** ACTIONS TO TAKE **
- A) In the forum thread, tuxfan suggests pointing the link to the file's place on the hard disk. Explain what problem tuxfan raises with that approach.
- B) Answer these questions using the forum thread:
(i) Which two mail programs or services does the first post name?
(ii) According to expertno.1, what must a user do before getting their attachments?
(iii) Which mail client does tuxfan say the recipient must be sure to use?
- C) Repeat the part of the forum thread starting with "well i dont" and going on through "tuxfan (Sep 2, 2005)".

── EXCERPTED TEXT ──

# How to make a hyperlink to an attachment in same email



## koolbluez (Aug 31, 2005)

How to make a hyperlink to an attachment in same email, so that the user can access the file by direct click on hyperlink while reading... instead of clicking the attachments... in both "outlook" or yahoo...

Like we do for links to a webpage... can we link to the attachment we send?


----------



## koolbluez (Sep 1, 2005)

help somebody.... phulease


----------



## expertno.1 (Sep 2, 2005)

hmmmmm

i also want to know this

anyone ?

well i dont think its possible coz u have to log in to get your attachment which is confidential ..so til u log in then only u will get your attcahments but not directly pasting in the web browser


----------



## tuxfan (Sep 2, 2005)

On some thinking, I feel this should be possible. But this differs from mail client to mail client. If you are sure that the recepient surely uses Outlook Express, then you can format the link to point to the place on hard disk where it is stored.

But OE uses a random folder name in C:\Windows\Temporary Internet Files\Content.IE5\random folder\. How will you find out that name from the beginning?


----------



## expertno.1 (Sep 2, 2005)

@tuxfan
dont post twice..i think u r on slow coonection or what



> I feel this should be possible



howz that possible

well he is also asking for the direct link

czn we get direct link ?


----------



## siriusb (Sep 2, 2005)

───
── DATASET EXCERPT ──

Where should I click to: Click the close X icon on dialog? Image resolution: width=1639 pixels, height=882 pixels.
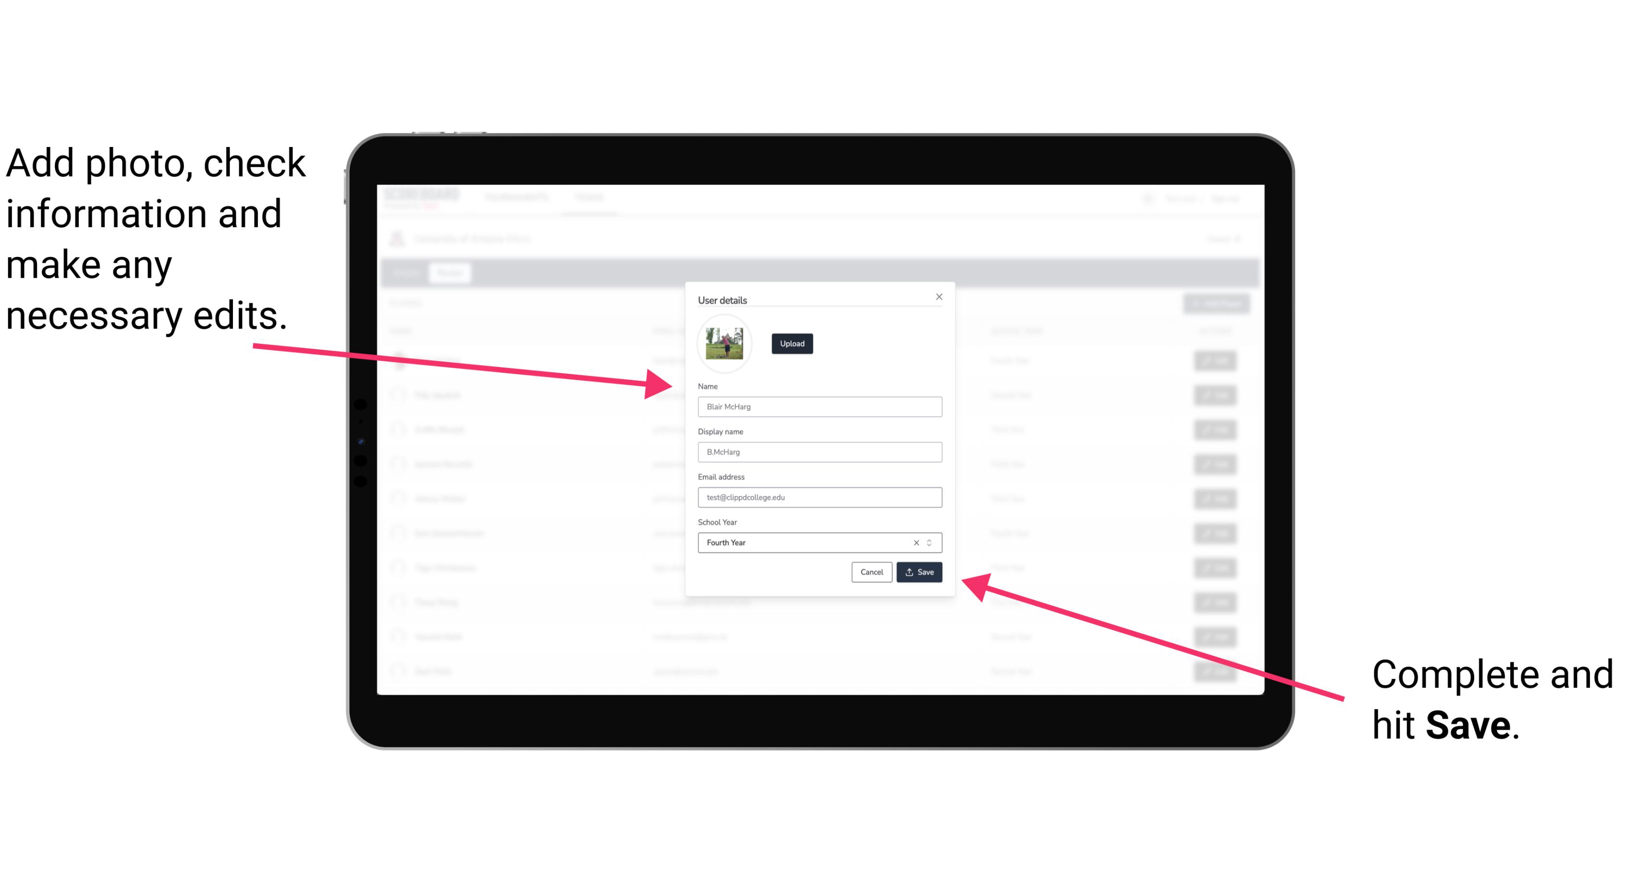(x=938, y=297)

───

** ANSWER LIST **
- A) Outlook Express stores the file in a randomly named folder inside C:\Windows\Temporary Internet Files\Content.IE5\. The sender has no way of knowing that folder name from the beginning, so the link can't be written to point to it.

- B)
(i) Outlook and Yahoo.
(ii) Log in.
(iii) Outlook Express.

- C)
well i dont think its possible coz u have to log in to get your attachment which is confidential ..so til u log in then only u will get your attcahments but not directly pasting in the web browser


----------



## tuxfan (Sep 2, 2005)